_Material for this exercise_.

........

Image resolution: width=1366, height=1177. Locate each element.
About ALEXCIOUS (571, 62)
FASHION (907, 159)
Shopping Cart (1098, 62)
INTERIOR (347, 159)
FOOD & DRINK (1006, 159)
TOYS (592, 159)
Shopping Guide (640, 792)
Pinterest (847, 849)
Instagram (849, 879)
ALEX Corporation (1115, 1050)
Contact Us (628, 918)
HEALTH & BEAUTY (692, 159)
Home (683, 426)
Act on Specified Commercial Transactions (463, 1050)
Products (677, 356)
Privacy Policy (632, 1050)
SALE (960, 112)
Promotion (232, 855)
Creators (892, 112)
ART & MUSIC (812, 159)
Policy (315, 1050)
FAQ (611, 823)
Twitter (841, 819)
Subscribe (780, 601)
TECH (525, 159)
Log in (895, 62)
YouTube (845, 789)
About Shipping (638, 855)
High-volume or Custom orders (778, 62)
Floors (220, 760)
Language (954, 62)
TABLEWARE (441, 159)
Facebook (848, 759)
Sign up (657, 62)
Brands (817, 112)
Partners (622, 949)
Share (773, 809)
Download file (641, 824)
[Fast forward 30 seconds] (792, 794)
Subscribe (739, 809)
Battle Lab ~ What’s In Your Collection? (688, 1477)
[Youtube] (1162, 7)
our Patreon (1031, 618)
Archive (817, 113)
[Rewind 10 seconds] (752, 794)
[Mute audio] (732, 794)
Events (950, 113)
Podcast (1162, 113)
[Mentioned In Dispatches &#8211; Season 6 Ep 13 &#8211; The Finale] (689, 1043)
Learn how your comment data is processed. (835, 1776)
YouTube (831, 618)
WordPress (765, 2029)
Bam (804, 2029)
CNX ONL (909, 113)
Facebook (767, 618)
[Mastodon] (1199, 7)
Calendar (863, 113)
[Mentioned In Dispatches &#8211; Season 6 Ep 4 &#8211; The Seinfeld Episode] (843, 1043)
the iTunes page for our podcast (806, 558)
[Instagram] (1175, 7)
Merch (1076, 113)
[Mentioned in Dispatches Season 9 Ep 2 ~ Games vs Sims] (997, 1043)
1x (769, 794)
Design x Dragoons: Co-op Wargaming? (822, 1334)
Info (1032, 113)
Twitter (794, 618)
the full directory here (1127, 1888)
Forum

........

_Task to complete_. The entries above are to be retyped exactly, with nothing left out.

_Answer to the problem_.
Image resolution: width=1366, height=1177. Locate each element.
About ALEXCIOUS (571, 62)
FASHION (907, 159)
Shopping Cart (1098, 62)
INTERIOR (347, 159)
FOOD & DRINK (1006, 159)
TOYS (592, 159)
Shopping Guide (640, 792)
Pinterest (847, 849)
Instagram (849, 879)
ALEX Corporation (1115, 1050)
Contact Us (628, 918)
HEALTH & BEAUTY (692, 159)
Home (683, 426)
Act on Specified Commercial Transactions (463, 1050)
Products (677, 356)
Privacy Policy (632, 1050)
SALE (960, 112)
Promotion (232, 855)
Creators (892, 112)
ART & MUSIC (812, 159)
Policy (315, 1050)
FAQ (611, 823)
Twitter (841, 819)
Subscribe (780, 601)
TECH (525, 159)
Log in (895, 62)
YouTube (845, 789)
About Shipping (638, 855)
High-volume or Custom orders (778, 62)
Floors (220, 760)
Language (954, 62)
TABLEWARE (441, 159)
Facebook (848, 759)
Sign up (657, 62)
Brands (817, 112)
Partners (622, 949)
Share (773, 809)
Download file (641, 824)
[Fast forward 30 seconds] (792, 794)
Subscribe (739, 809)
Battle Lab ~ What’s In Your Collection? (688, 1477)
[Youtube] (1162, 7)
our Patreon (1031, 618)
Archive (817, 113)
[Rewind 10 seconds] (752, 794)
[Mute audio] (732, 794)
Events (950, 113)
Podcast (1162, 113)
[Mentioned In Dispatches &#8211; Season 6 Ep 13 &#8211; The Finale] (689, 1043)
Learn how your comment data is processed. (835, 1776)
YouTube (831, 618)
WordPress (765, 2029)
Bam (804, 2029)
CNX ONL (909, 113)
Facebook (767, 618)
[Mastodon] (1199, 7)
Calendar (863, 113)
[Mentioned In Dispatches &#8211; Season 6 Ep 4 &#8211; The Seinfeld Episode] (843, 1043)
the iTunes page for our podcast (806, 558)
[Instagram] (1175, 7)
Merch (1076, 113)
[Mentioned in Dispatches Season 9 Ep 2 ~ Games vs Sims] (997, 1043)
1x (769, 794)
Design x Dragoons: Co-op Wargaming? (822, 1334)
Info (1032, 113)
Twitter (794, 618)
the full directory here (1127, 1888)
Forum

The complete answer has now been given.